Na rua, a Galeria Oitavo é um saltimbaco

“Aproximar a arte das pessoas” é a “essência” do projecto. Também dos artistas. “Apesar de termos muitas galerias na cidade, estão todas lotadas”, resalva Rita, que está aberta a receber criadores dos mais variados estilos que não encontrem espaço. Esta galeria tanto vende ilustração, como pintura a óleo e instalações. “Todas as coisas conseguem conviver”, afiança.

 

Esta diversidade é também bem visível no n.º 827 da Rua da Boavista onde, até sábado, 15 de Julho, das 15h às 19h, está patente Dèjá-vu ­— até agora, todas as exposições com cunho Galeria Oitavo exploram dicotomias. A convite da Associação do Hospital de Crianças Maria Pia, os dois curadores convidaram 21 artistas para explorarem o passado do palacete principal do antigo hospital, cruzando-o com o actual contexto socioeconómico.

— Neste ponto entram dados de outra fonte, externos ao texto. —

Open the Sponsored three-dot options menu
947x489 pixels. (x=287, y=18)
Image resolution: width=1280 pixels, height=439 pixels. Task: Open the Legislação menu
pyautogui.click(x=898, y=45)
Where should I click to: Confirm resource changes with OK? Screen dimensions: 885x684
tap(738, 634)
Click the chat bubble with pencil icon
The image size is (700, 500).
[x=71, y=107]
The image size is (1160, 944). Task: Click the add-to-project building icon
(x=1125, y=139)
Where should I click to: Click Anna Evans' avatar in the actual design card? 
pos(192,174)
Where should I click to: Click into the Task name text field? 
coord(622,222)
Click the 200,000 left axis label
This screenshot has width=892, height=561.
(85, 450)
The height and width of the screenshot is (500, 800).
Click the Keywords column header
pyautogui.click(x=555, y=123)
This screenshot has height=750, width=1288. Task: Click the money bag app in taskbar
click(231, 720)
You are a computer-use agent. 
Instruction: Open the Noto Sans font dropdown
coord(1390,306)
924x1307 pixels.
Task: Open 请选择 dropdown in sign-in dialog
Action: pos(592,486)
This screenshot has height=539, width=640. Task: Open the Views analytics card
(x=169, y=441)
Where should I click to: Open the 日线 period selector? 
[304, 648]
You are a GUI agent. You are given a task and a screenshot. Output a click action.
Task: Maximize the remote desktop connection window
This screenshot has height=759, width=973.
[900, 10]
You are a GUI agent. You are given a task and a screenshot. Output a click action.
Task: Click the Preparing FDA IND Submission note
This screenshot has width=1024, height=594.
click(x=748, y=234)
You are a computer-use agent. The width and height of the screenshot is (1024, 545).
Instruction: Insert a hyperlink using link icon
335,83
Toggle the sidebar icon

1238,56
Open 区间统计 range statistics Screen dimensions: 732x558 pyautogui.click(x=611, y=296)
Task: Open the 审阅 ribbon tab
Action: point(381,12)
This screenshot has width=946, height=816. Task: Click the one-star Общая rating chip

São mil metros quadrados, dois pisos, dez salas, muitas obras para venda num edifício cheio de memórias.

 

Se Ana Aragão e Mariana Sendas replicam salas dentro de salas, ±MAISMENOS± atira-nos para um corredor negro e aramado de onde sobressai a palavra leaving — ou será living? Há os retratos intergeracionais de Rita Castro Neves, o interventivo muro esburacado de Tiago Casanova, a nuvem (de Hiroshima) dos próprios Francisco e Rita (na foto), os murais do Colectivo Rua. E muito mais: estão expostas obras de Júlio Dolbeth & Dylan Silva, Colectivo D-Frente, Joana Fraga, entre outros (e havia vídeo de Vasco Mendes e video mapping de Grandpa’s Lab & Monika Reut). Uma pequena amostra pode ser vista aqui.

 

É um ponto de viragem, talvez, do conforto do lar para a rua. O par já está a preparar a próxima mostra neste mesmo edifício, em Novembro. E, a convite da Metro do Porto, está a tramar qualquer coisa para a estação da Trindade. E o apartamento? Fecha a porta? “Não”, garante Rita, até porque, graceja, engraçou com a ideia de “a decoração ir mudando de xis em xis tempo”. Agora talvez só acolha uma nova exposição no próximo ano, provavelmente com trabalhos mais intimistas e direccionados a compradores. O oposto da vida exterior, onde a Galeria Oitavo é irrequieta, “itinerante, quase um saltimbanco”. Plano: explorar espaços abandonados na cidade. Premissa: “Estar sempre próxima das pessoas e dos artistas”.